HOW TO COMPLETE THIS TASK: Set down only what runs from the line containing "Given: Click the taskbar digital clock" through the last line of the data, exactly as it reads.

Stored records:

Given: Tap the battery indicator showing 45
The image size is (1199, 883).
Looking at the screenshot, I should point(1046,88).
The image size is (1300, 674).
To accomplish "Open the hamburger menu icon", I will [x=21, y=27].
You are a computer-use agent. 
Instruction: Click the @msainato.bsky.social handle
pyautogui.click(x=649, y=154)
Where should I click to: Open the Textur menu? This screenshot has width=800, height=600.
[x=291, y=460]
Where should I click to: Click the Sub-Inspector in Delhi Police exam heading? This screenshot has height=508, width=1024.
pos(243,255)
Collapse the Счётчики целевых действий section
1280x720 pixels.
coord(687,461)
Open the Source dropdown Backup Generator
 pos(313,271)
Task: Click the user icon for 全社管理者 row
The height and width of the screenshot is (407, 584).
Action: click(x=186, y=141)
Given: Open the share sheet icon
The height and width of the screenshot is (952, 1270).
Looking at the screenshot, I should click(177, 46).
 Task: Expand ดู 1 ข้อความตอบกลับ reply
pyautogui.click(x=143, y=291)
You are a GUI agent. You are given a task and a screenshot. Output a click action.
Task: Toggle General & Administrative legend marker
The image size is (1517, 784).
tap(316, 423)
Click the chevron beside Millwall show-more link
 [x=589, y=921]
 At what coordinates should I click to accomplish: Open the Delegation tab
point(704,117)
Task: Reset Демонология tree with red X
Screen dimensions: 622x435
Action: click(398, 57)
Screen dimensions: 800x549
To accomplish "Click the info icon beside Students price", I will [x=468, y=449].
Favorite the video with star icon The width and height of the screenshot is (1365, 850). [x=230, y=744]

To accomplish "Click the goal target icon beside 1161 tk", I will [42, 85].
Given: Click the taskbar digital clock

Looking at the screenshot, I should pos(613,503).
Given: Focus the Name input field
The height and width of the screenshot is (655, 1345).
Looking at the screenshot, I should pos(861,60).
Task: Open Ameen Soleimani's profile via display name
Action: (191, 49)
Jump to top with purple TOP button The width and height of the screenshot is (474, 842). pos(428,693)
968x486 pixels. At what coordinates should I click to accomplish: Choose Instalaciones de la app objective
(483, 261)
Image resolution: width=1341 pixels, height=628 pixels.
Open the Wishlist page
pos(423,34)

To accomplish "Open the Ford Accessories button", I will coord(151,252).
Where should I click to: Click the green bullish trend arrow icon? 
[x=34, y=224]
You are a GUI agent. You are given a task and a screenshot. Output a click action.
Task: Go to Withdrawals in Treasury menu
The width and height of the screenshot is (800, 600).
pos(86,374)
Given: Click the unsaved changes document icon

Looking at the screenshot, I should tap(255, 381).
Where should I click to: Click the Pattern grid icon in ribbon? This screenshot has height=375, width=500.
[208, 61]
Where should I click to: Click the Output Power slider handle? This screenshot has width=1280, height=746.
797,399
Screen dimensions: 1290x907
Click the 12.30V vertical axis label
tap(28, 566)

ANSWER FOR THE TASK:
Given: Click the taskbar digital clock

Looking at the screenshot, I should pos(613,503).
Given: Focus the Name input field
The height and width of the screenshot is (655, 1345).
Looking at the screenshot, I should pos(861,60).
Task: Open Ameen Soleimani's profile via display name
Action: (191, 49)
Jump to top with purple TOP button The width and height of the screenshot is (474, 842). pos(428,693)
968x486 pixels. At what coordinates should I click to accomplish: Choose Instalaciones de la app objective
(483, 261)
Image resolution: width=1341 pixels, height=628 pixels.
Open the Wishlist page
pos(423,34)

To accomplish "Open the Ford Accessories button", I will coord(151,252).
Where should I click to: Click the green bullish trend arrow icon? 
[x=34, y=224]
You are a GUI agent. You are given a task and a screenshot. Output a click action.
Task: Go to Withdrawals in Treasury menu
The width and height of the screenshot is (800, 600).
pos(86,374)
Given: Click the unsaved changes document icon

Looking at the screenshot, I should tap(255, 381).
Where should I click to: Click the Pattern grid icon in ribbon? This screenshot has height=375, width=500.
[208, 61]
Where should I click to: Click the Output Power slider handle? This screenshot has width=1280, height=746.
797,399
Screen dimensions: 1290x907
Click the 12.30V vertical axis label
tap(28, 566)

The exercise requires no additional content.